> **Your task**
No line before the one holding "The width and height of the screenshot is (934, 673)." is wanted; restate word for word that line and all lines after it to the end of the entries, excluding pictures.
(Dataset records Opens)
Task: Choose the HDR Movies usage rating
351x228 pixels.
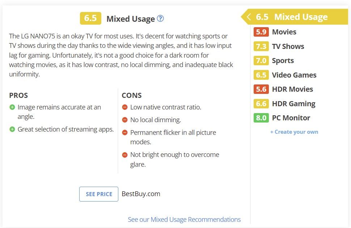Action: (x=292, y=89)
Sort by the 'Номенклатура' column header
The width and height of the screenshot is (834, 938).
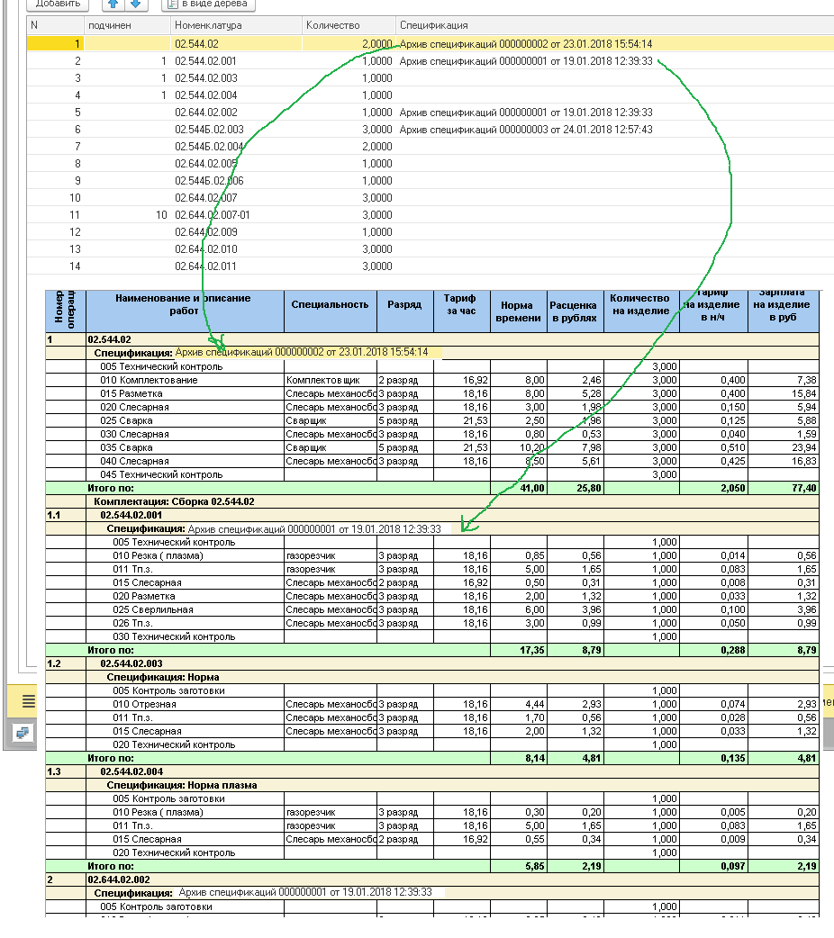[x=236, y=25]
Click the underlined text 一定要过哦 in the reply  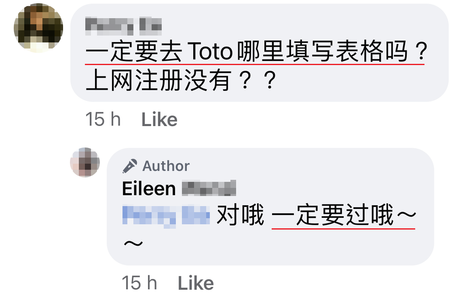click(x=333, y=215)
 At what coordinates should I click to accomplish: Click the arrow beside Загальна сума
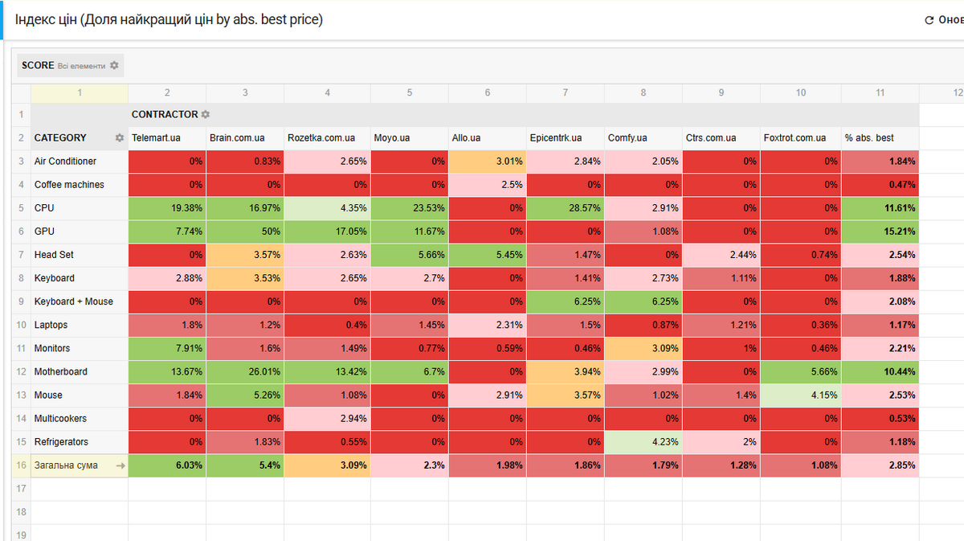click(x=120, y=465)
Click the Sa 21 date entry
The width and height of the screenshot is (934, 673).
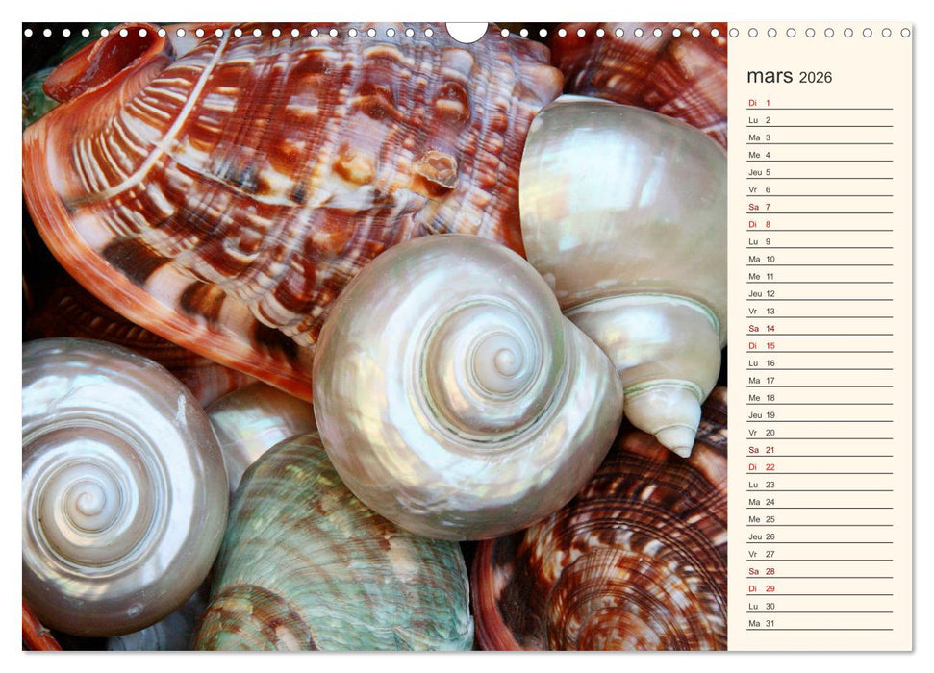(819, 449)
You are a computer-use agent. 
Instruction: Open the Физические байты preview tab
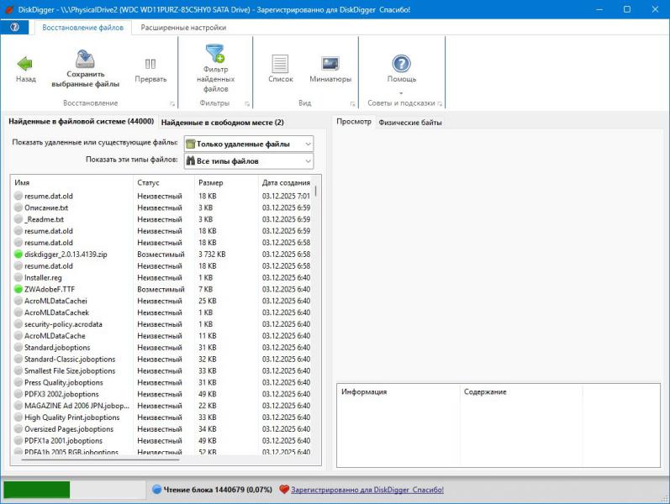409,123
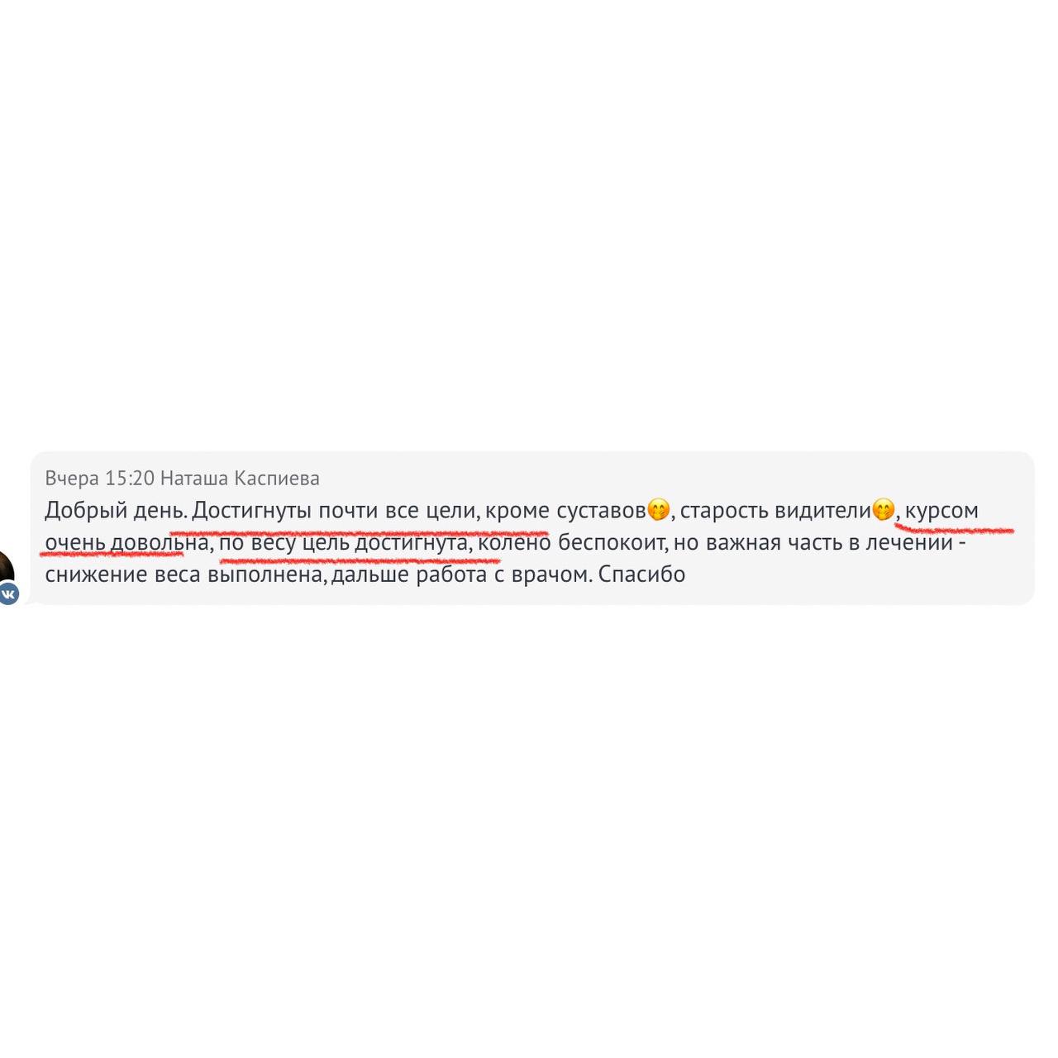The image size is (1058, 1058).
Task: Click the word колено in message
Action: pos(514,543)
(Dataset records Closes)
> **Task output**
The width and height of the screenshot is (934, 673).
(819, 449)
You are a computer-use agent. 
Instruction: Open the Физические байты preview tab
409,123
The image size is (1058, 1058).
Task: Click the word колено in message
Action: pos(514,543)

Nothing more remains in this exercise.